Given text:
== == ==

# Connor Shaw injury?



## rex upshaw (Sep 17, 2012)

Saw somewhere where it was mentioned that his shoulder was fractured, any truth to that?


----------



## RipperIII (Sep 17, 2012)

Can you imagine what LSU is gonna do to that shoulder?


----------



## Catdaddy SC (Sep 17, 2012)

He's out for a while. Small fracture.


----------



## RipperIII (Sep 17, 2012)

That's too bad if it's true, would like to see them at full strength


----------



## Tim L (Sep 17, 2012)

Shaw's back up has looked pretty good and is probably alittle better passer; might not hurt them that much..


----------



## riprap (Sep 17, 2012)

Shouldn't hurt them, they have plenty of weapons.


----------



## RipperIII (Sep 17, 2012)

riprap said:


> Shouldn't hurt them, they have plenty of weapons.


i.e.,....."weapons all over the field"


----------



## grunt0331 (Sep 17, 2012)

I thing DJ Swearinger being suspended hurts as much if not more.


----------



## riprap (Sep 17, 2012)

RipperIII said:


> i.e.,....."weapons all over the field"



Looks like an armory on gameday.


----------



## paddlin samurai (Sep 17, 2012)

== == ==

Stored rows:
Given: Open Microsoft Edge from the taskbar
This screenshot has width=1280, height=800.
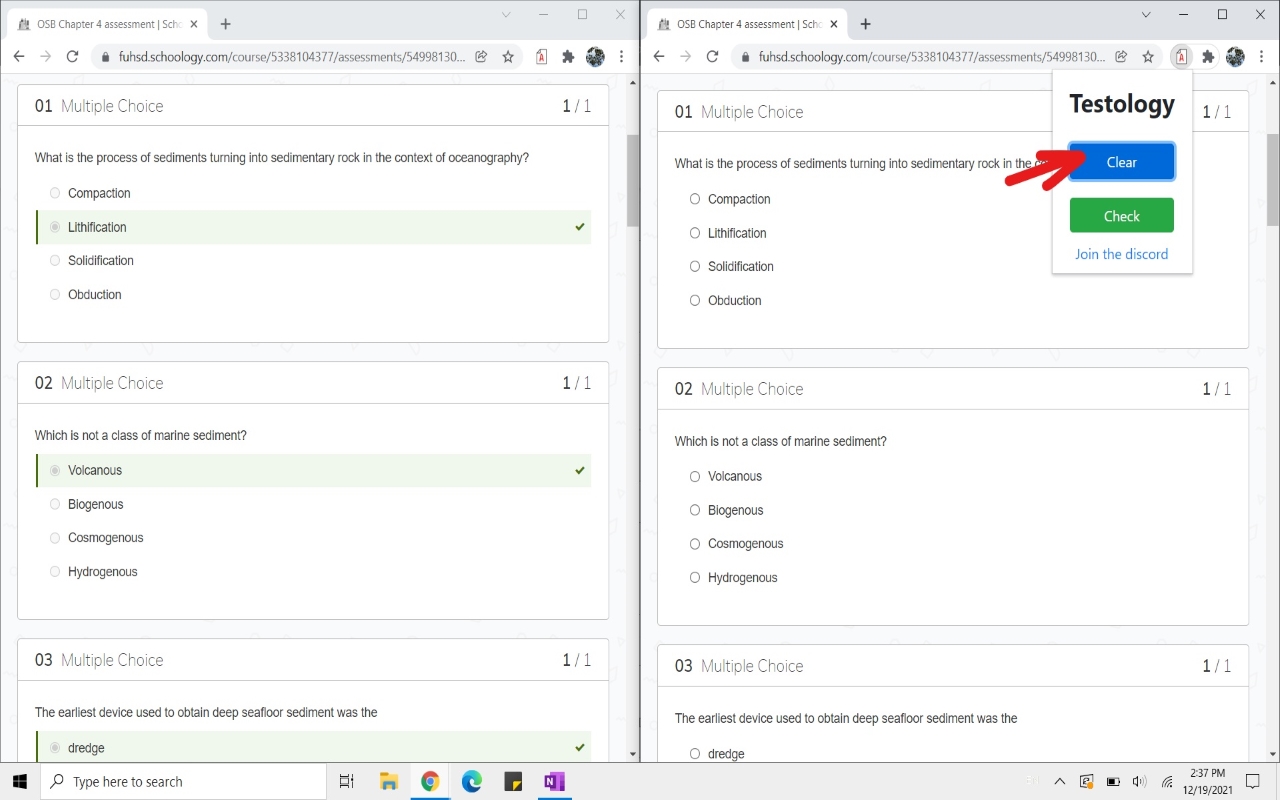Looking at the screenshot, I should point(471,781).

== == ==

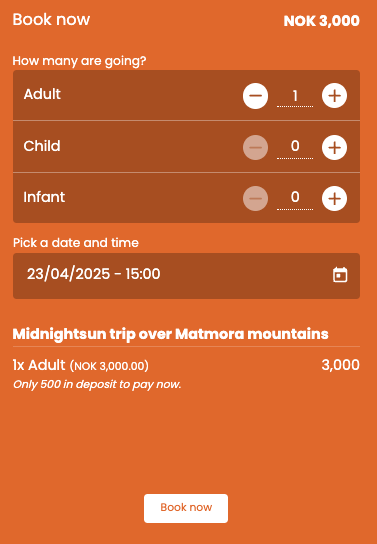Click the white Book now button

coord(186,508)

== == ==

Task instructions:
a) In the Connor Shaw injury thread, whose suspension does grunt0331 say hurts as much as the injury, if not more?
b) Repeat the Connor Shaw injury thread word for word from "## rex upshaw" to "to that shoulder?".

Answers to each task:
a) DJ Swearinger's suspension.

b)
## rex upshaw (Sep 17, 2012)

Saw somewhere where it was mentioned that his shoulder was fractured, any truth to that?


----------



## RipperIII (Sep 17, 2012)

Can you imagine what LSU is gonna do to that shoulder?